The court ruling was based on a dispute between an architect and her former employer, a construction company. The architect was assigned a client's request through the internal distribution system and contacted her for an initial meeting. The potential client then contacted the company's regional manager and informed him that she did not want a woman as a consultant. The regional manager then had the case reassigned to him. The plaintiff felt disadvantaged by this decision and asserted claims for compensation based on the AGG. She argued that the decision to withdraw her case constituted direct discrimination based on her gender. The regional manager had accepted the discriminatory statement without further ado and had in no way protected the plaintiff.

Employer must not accept discrimination as unalterable

The court followed the plaintiff's submission and, contrary to the decision at first instance, affirmed direct discrimination by the employer and therefore a violation of the prohibition of discrimination under Sect. 7 para. 1 AGG. The subsequent withdrawal of the case from the case worker's portfolio was considered to constitute direct discrimination.

The plaintiff had thus been deprived of a professional task because of her gender. Discrimination was also not ruled out because the employer had merely complied with a request from the prospective client. This is because the employer could have reacted differently, in particular in order to comply with its obligation under Sect. 12 para. 4 AGG. The law obliges the employer to take suitable, necessary and appropriate measures, whereby the Regional Labour Court emphasizes that what is appropriate is largely at the discretion of the employer and that success is not owed due to a lack of enforcement possibilities.

However, the employer must not "accept the discrimination as unalterable or even adopt it as its own". In this case, the court considered reasonable alternative conduct to be that the employer could have inquired about the reasons for the reservations towards women or tried to convince them that the plaintiff was doing a sufficiently good job. Since the employer itself was actively involved in the discrimination, it was not important whether a mere omission with regard to the duty to protect could trigger a claim for damages. The prevailing legal opinion has thus far denied this assertation.

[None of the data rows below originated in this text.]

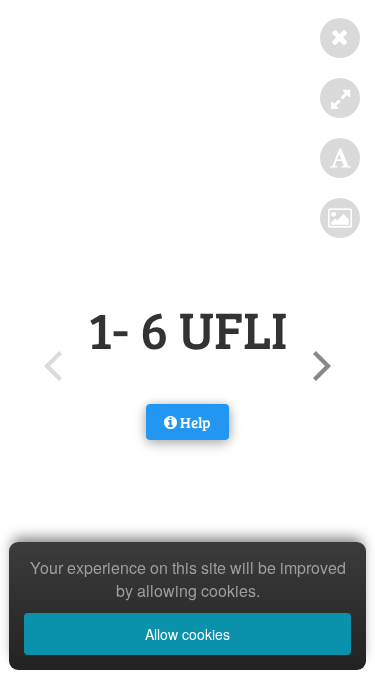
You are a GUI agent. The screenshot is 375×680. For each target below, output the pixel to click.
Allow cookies (187, 634)
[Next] (319, 366)
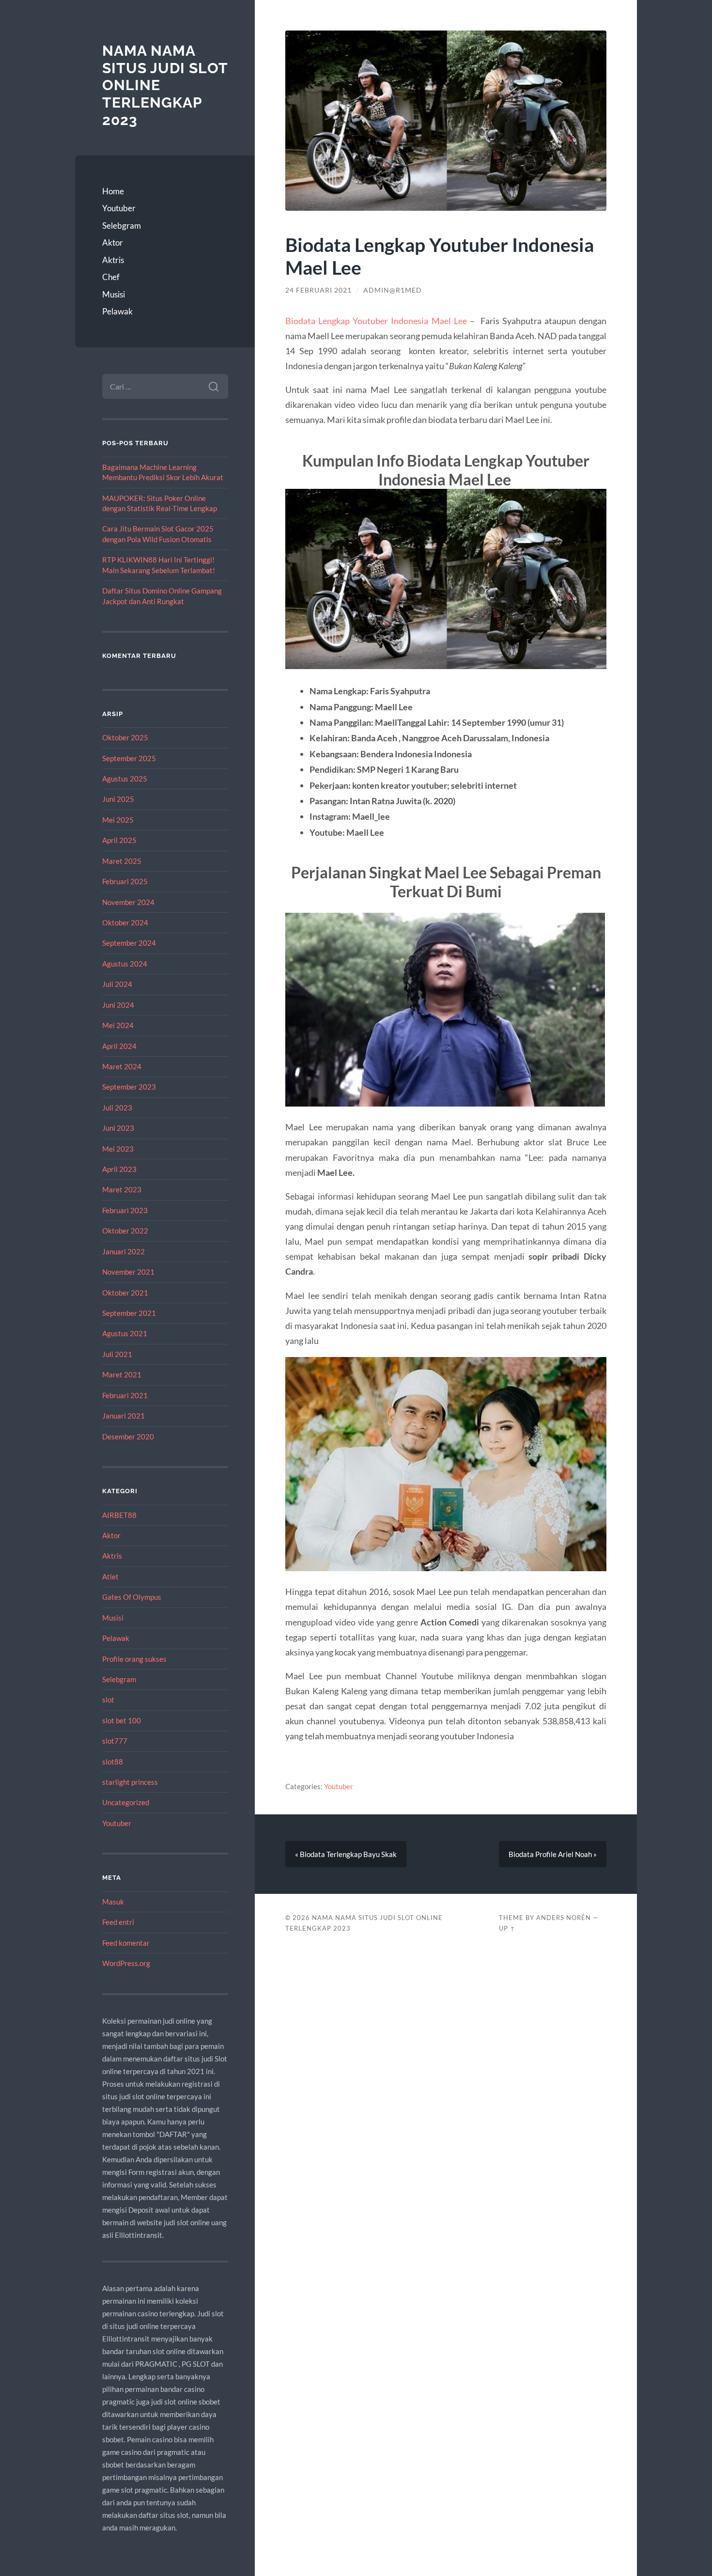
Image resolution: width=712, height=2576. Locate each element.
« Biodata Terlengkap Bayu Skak (346, 1854)
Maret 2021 (121, 1374)
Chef (111, 277)
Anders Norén (563, 1917)
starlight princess (130, 1782)
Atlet (110, 1576)
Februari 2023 (125, 1210)
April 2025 (119, 840)
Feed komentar (126, 1942)
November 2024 (128, 902)
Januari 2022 (123, 1251)
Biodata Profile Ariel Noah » (553, 1854)
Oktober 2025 (125, 737)
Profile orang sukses (134, 1659)
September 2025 (129, 758)
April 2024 (119, 1046)
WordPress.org (126, 1963)
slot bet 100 (121, 1720)
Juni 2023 (118, 1128)
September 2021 (129, 1313)
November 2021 (128, 1271)
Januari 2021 (123, 1415)
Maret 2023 (121, 1189)
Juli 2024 (117, 984)
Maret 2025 (121, 861)
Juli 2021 (117, 1354)
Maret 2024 (121, 1066)
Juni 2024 (118, 1004)
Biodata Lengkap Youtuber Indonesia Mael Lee (375, 320)
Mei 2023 (118, 1148)
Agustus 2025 (124, 778)
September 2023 (129, 1086)
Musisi (113, 294)
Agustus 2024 (124, 963)
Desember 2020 (128, 1436)
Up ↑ (507, 1928)
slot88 (112, 1761)
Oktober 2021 (125, 1292)
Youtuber (119, 208)
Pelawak (117, 311)
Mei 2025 (118, 819)
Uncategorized (125, 1802)
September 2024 (129, 942)
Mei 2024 (118, 1025)
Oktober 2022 (125, 1230)
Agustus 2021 (124, 1333)
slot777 (114, 1740)
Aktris (113, 260)
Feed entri (118, 1922)
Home (113, 191)
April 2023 (119, 1169)
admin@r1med (392, 290)
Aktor (112, 242)
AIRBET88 (119, 1515)
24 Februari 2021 (318, 290)
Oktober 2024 (125, 922)
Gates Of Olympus (131, 1596)
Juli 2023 (117, 1107)
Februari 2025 (125, 881)
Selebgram (121, 225)
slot (108, 1699)
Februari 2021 (125, 1395)
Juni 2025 (118, 799)
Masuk (113, 1901)
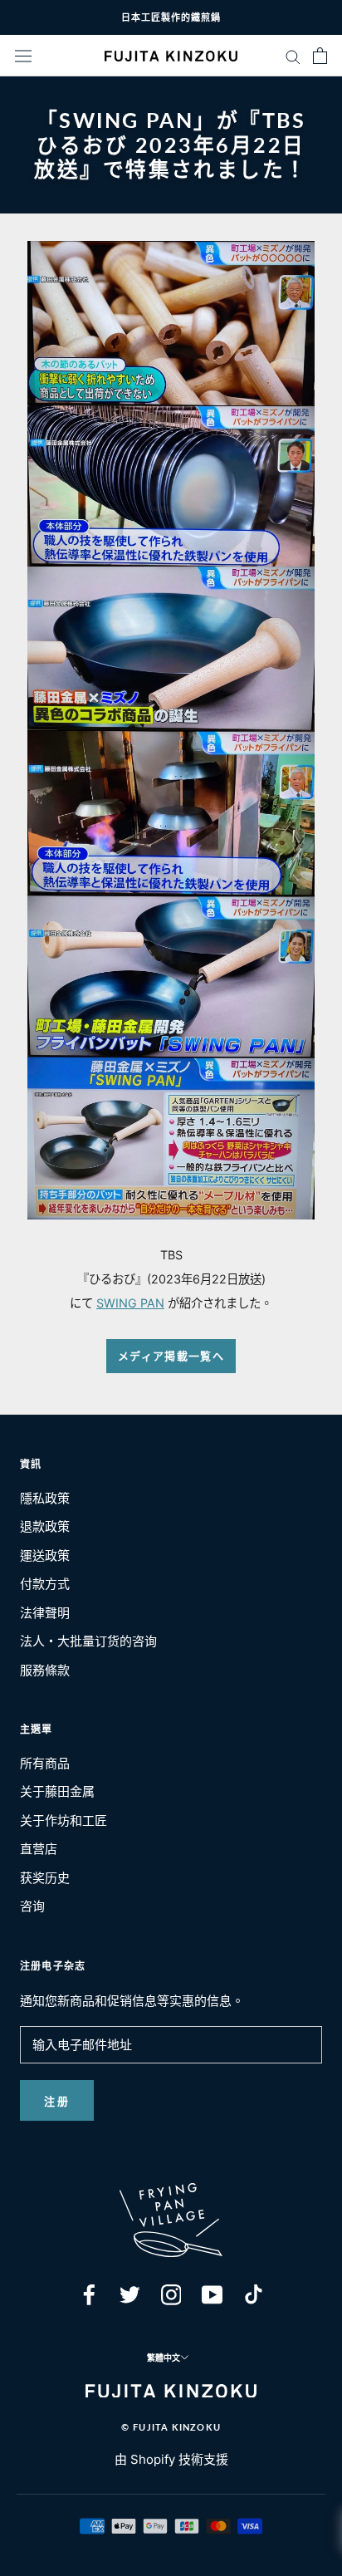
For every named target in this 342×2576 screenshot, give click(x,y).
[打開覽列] (23, 55)
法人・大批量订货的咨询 (88, 1641)
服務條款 (45, 1670)
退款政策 (45, 1526)
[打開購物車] (320, 55)
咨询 (32, 1906)
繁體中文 (163, 2358)
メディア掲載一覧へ (171, 1355)
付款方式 (45, 1584)
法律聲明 (45, 1613)
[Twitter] (130, 2294)
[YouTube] (212, 2294)
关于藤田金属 (57, 1791)
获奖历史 (45, 1878)
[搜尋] (293, 55)
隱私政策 (45, 1498)
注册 (57, 2100)
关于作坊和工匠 (63, 1820)
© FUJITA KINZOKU (171, 2426)
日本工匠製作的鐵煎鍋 (171, 17)
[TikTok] (253, 2294)
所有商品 (45, 1763)
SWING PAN (130, 1303)
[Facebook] (89, 2294)
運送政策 (45, 1555)
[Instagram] (171, 2294)
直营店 (38, 1849)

Amount of a claim for non pecuniary damages

However, the court did not accept the compensation payment of six gross monthly salaries (here: EUR 84,300.00) demanded by the plaintiff. A payment of EUR 1,500.00 was sufficient to satisfy the purpose of the non-pecuniary damages and, in particular, the preventative purpose of the same. In the employer's favour, the court took into account that the HR manager himself had informed the company's AGG complaints office and that the other actions of the management gave the impression that the incident had caused lasting concern. A risk of repetition was therefore unlikely.

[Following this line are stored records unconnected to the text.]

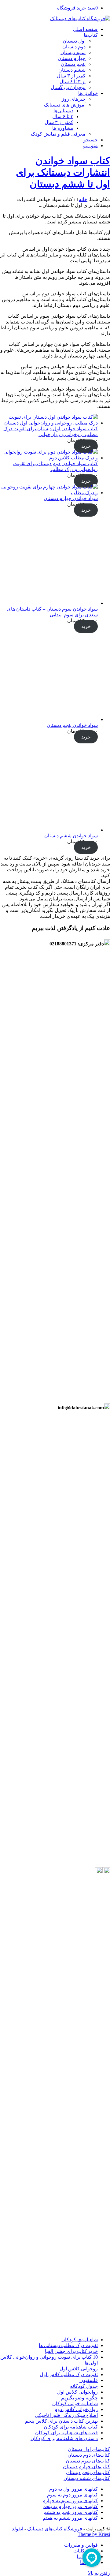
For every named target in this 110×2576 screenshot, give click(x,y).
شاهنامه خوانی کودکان (75, 2403)
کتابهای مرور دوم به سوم (72, 2494)
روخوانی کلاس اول (79, 2368)
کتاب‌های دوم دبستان (89, 2455)
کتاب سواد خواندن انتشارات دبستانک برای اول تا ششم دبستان (63, 172)
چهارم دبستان (72, 58)
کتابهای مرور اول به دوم (73, 2489)
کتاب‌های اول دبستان (89, 2449)
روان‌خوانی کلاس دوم (76, 2409)
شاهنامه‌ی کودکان (79, 2339)
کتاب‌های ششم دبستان (87, 2478)
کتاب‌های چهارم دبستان (86, 2466)
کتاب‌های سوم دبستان (88, 2460)
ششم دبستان (72, 70)
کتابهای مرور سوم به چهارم (70, 2500)
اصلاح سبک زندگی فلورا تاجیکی (66, 2415)
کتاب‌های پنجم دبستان (88, 2472)
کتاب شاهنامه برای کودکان (71, 2426)
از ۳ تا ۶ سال (73, 81)
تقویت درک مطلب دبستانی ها (68, 2345)
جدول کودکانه (84, 2386)
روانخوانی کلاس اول (77, 2392)
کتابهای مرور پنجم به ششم (70, 2512)
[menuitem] (49, 29)
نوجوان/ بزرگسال (68, 87)
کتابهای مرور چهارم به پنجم (70, 2506)
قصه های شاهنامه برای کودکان (66, 2432)
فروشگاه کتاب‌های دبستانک (54, 2528)
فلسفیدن (88, 2380)
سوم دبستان (73, 52)
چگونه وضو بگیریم (79, 2397)
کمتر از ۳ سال (71, 75)
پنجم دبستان (73, 64)
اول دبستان (74, 40)
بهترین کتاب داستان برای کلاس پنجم (61, 2421)
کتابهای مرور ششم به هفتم (70, 2518)
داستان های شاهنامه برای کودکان (64, 2438)
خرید (86, 446)
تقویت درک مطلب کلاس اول (69, 2374)
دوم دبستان (74, 46)
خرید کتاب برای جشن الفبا (71, 2351)
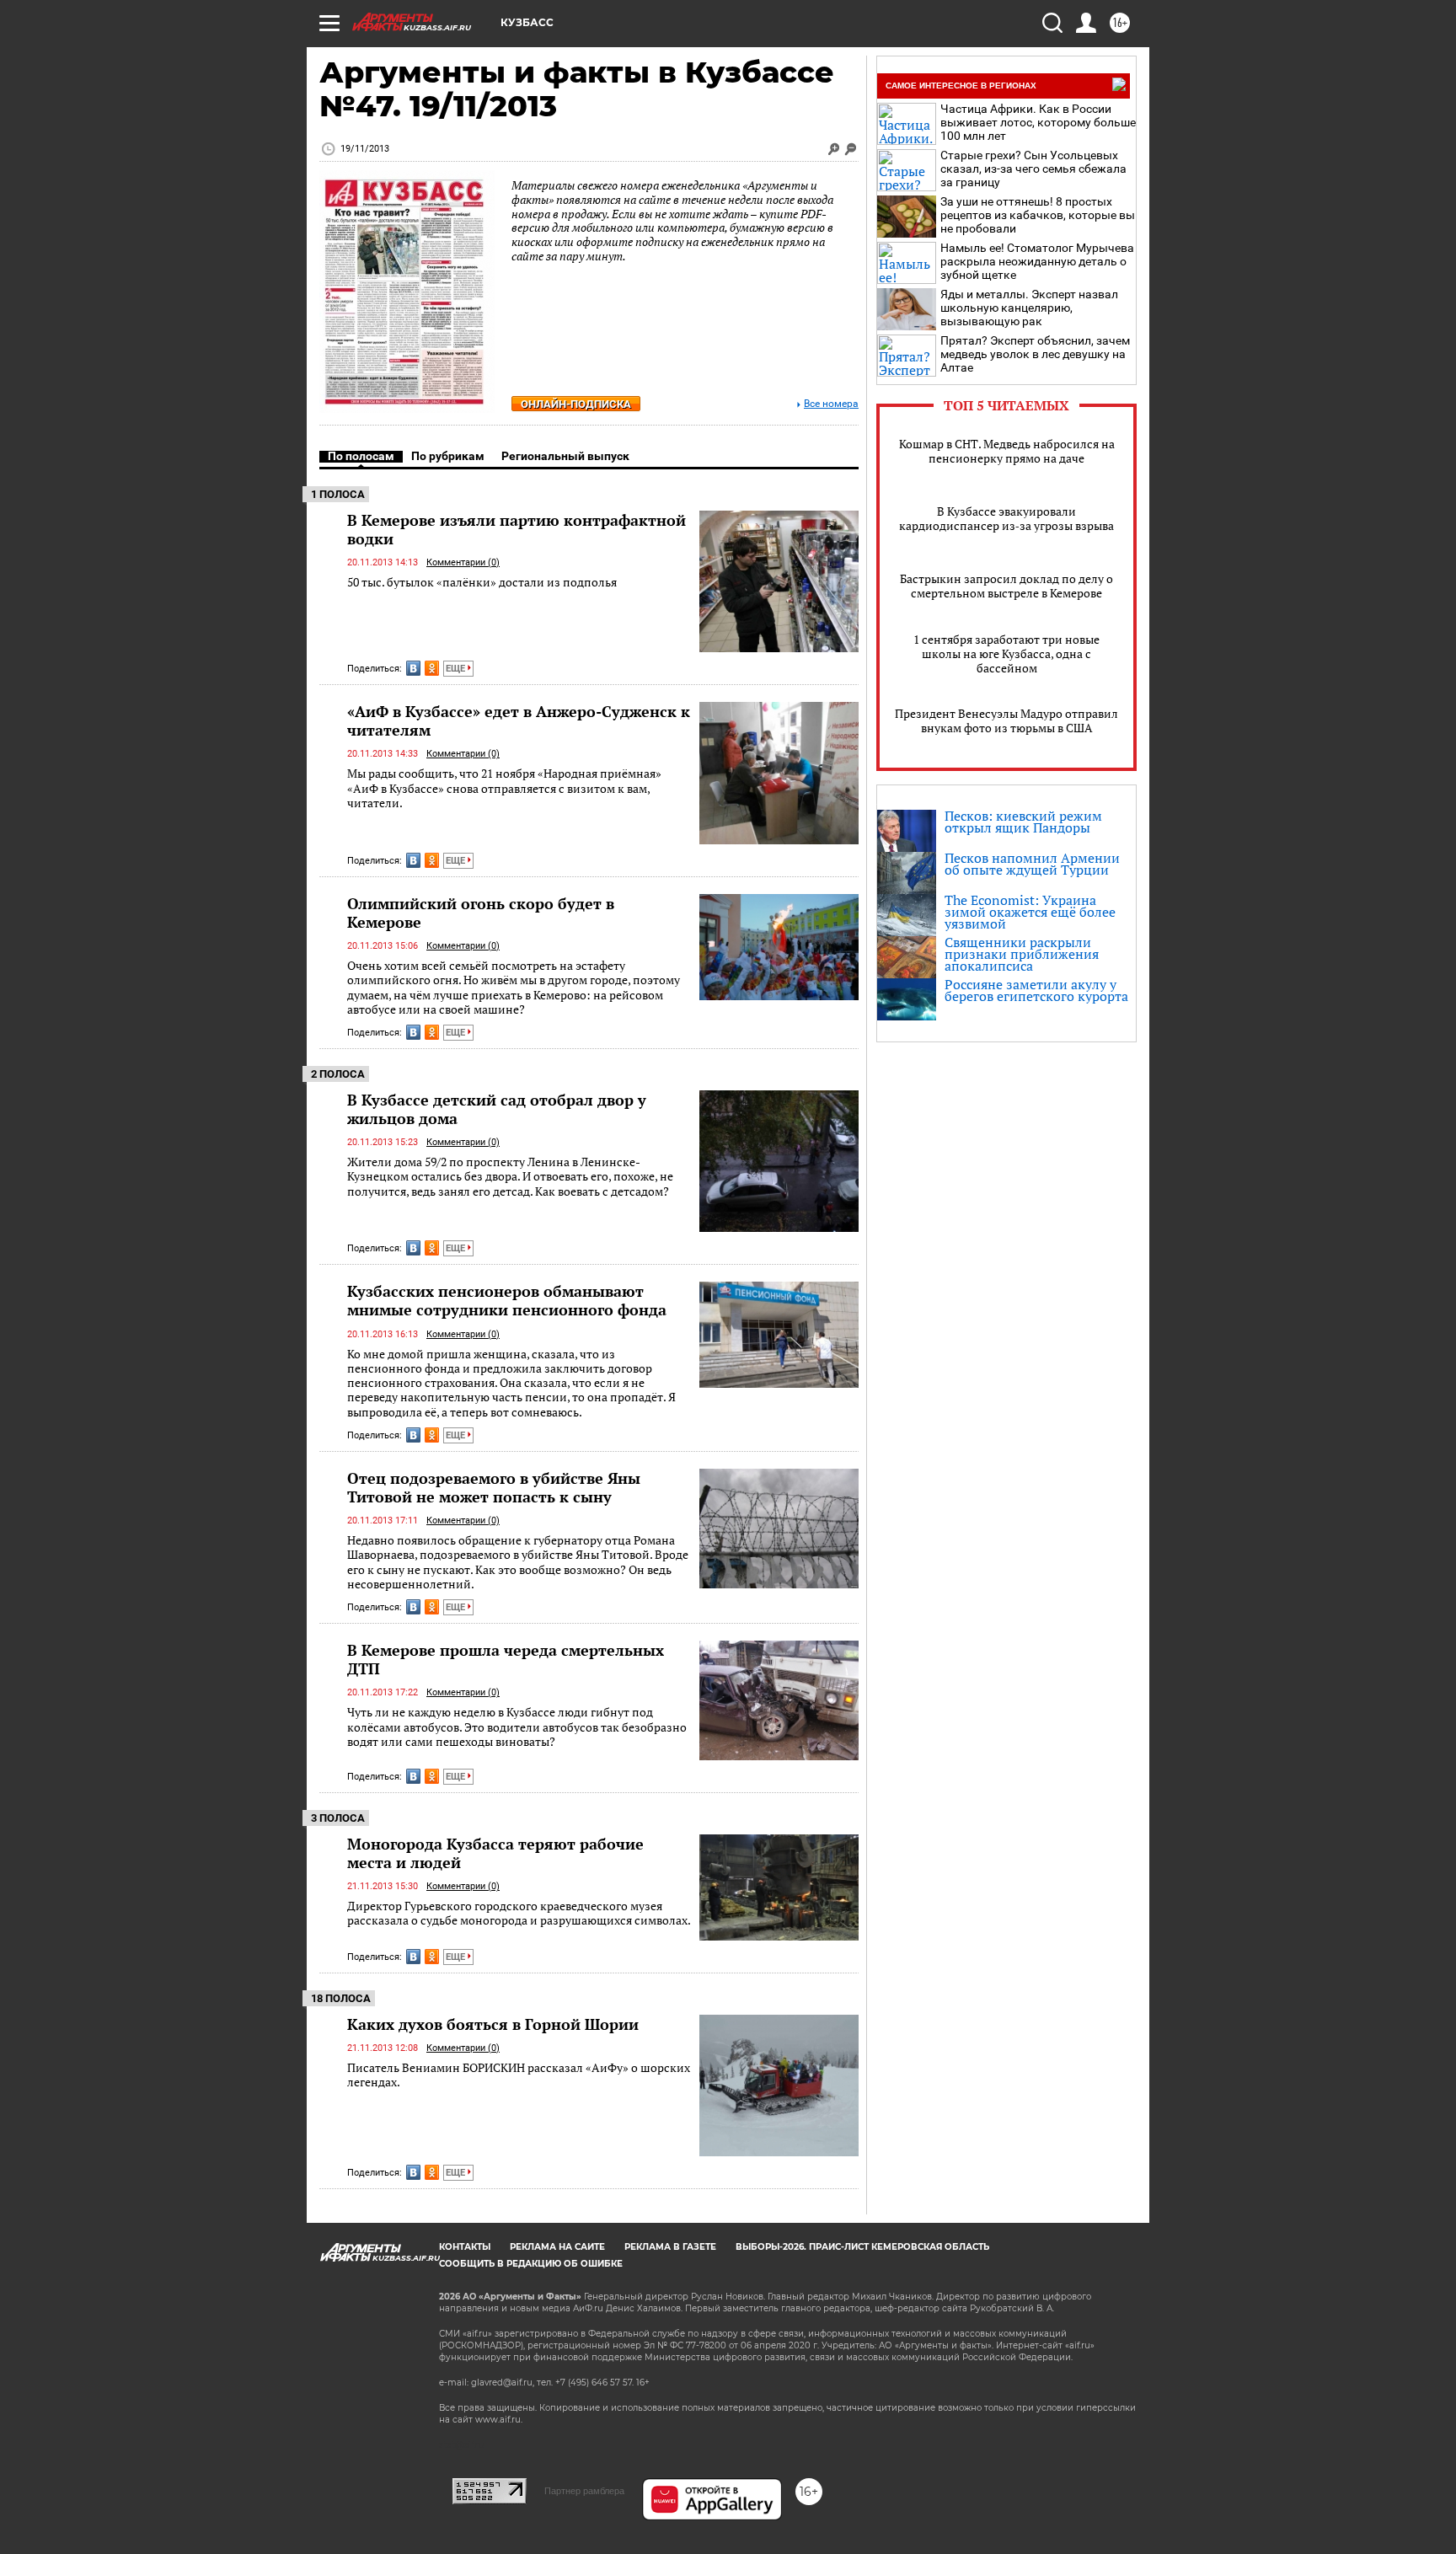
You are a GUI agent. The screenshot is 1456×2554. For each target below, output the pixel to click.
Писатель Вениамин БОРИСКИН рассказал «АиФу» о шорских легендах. (518, 2075)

Practical note: Requirements for employers

Unfortunately, discriminatory behaviour by clients is still not an isolated case. The judgment requires employers to develop a certain degree of resistance to discriminatory behaviour by clients and to protect their own employees, at least to a certain extent. They must not simply accept this behaviour and allow themselves to be tempted into discriminatory behaviour as a result. The court recognises the balancing act between client wishes and the protection of their own employees. Employers need to be sensitive in order to strike the right tone. Tolerating discriminatory behaviour towards employees cannot be the answer.

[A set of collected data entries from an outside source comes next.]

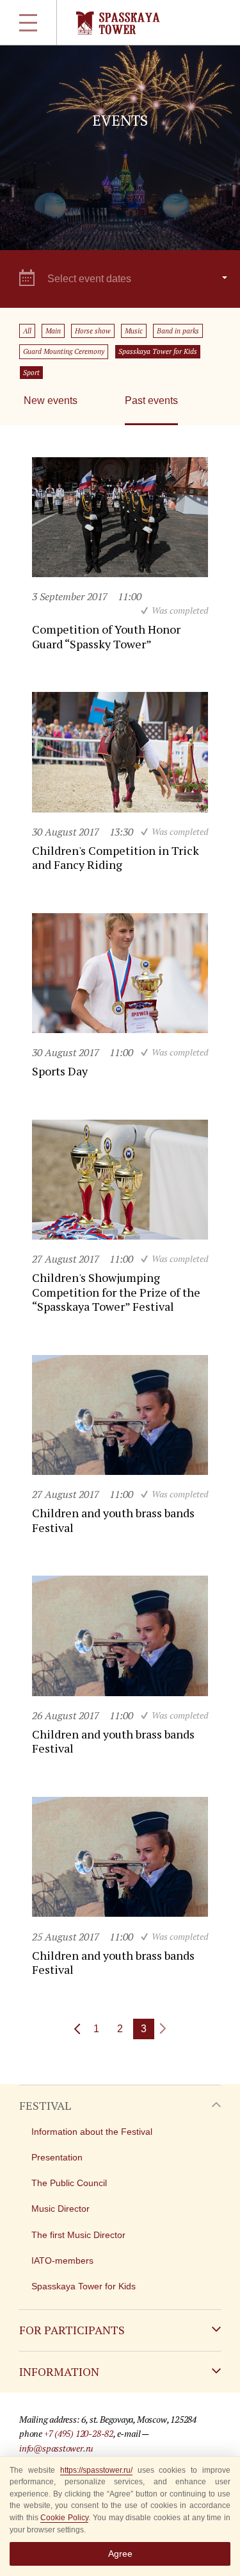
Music (134, 330)
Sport (31, 372)
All (27, 330)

The ruling is also interesting in view of the fact that behaviour after the discrimination can also have a significant influence on the amount of compensation and circumstances such as reporting to an AGG complaints office can have a reducing effect. The Regional Labor Court therefore also sees "subsequent conduct" as having a far-reaching influence on the amount of compensation. It is therefore always advisable for employers to carefully investigate such allegations and report cases to complaints offices themselves.